Task details: For the word "label", copy every line of the material that includes it.

_____

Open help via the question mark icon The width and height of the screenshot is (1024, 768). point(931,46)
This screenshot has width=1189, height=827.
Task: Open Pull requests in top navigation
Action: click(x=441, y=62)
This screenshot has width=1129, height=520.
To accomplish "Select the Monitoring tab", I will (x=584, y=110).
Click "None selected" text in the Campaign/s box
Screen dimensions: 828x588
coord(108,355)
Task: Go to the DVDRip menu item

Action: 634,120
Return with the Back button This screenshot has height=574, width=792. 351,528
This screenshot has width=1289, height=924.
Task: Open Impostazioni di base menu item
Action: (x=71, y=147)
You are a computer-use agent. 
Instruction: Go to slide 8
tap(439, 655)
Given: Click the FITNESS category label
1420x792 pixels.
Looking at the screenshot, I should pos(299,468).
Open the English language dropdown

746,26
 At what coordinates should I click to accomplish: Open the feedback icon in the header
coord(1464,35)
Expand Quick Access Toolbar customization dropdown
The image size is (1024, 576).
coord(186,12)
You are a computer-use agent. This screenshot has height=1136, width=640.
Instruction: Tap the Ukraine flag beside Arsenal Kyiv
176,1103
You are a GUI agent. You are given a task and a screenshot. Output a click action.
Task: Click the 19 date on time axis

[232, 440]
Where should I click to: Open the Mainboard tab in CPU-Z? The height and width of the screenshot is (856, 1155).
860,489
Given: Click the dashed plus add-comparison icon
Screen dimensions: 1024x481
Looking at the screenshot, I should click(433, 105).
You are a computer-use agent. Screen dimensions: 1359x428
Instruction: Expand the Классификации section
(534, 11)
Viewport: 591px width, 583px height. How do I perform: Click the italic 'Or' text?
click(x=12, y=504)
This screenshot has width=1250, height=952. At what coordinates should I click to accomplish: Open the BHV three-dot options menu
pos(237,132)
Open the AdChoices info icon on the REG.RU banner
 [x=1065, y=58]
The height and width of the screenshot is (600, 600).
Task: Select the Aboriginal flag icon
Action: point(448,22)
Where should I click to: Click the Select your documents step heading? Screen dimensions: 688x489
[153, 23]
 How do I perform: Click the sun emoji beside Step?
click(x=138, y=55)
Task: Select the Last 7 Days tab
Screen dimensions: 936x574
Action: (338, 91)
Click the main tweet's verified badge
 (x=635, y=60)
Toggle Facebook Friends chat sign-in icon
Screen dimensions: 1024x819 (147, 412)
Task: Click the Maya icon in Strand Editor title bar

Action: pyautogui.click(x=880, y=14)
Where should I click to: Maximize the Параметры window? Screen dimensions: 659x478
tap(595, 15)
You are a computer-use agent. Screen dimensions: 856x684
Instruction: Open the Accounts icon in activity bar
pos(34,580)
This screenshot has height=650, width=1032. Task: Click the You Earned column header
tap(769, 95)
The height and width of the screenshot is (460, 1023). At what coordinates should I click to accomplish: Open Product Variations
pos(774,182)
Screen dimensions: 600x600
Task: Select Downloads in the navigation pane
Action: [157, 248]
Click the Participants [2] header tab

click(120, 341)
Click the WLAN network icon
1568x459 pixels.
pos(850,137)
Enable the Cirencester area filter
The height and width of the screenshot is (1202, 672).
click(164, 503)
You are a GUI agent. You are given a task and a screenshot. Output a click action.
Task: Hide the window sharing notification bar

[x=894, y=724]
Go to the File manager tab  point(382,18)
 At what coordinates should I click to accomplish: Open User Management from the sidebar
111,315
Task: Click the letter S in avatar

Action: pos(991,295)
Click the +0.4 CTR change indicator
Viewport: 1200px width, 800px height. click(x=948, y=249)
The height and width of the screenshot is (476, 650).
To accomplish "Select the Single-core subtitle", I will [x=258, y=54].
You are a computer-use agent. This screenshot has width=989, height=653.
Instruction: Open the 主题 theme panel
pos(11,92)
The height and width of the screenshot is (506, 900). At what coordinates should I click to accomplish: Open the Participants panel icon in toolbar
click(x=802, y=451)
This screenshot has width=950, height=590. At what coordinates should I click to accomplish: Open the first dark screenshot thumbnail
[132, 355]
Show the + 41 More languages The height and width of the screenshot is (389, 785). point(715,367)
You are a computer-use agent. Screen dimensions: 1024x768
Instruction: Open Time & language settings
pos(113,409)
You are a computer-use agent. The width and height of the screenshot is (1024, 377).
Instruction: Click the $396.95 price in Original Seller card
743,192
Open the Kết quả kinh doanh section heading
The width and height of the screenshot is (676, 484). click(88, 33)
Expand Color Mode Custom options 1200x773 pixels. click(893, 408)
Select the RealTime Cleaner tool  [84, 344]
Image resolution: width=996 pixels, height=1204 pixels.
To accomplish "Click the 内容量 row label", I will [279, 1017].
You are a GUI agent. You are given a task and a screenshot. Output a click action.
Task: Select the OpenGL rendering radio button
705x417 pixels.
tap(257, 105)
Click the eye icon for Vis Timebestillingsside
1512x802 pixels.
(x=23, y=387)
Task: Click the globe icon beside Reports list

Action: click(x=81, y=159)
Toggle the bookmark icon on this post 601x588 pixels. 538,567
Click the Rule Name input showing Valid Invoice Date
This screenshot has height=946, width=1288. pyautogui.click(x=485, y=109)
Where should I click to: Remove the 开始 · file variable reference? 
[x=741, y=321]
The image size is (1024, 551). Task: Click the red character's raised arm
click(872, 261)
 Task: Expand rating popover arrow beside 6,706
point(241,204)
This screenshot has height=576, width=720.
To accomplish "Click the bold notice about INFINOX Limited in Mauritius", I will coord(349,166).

_____

Output below:
Given: Click the FITNESS category label
To accomplish "Click the 内容量 row label", I will [279, 1017].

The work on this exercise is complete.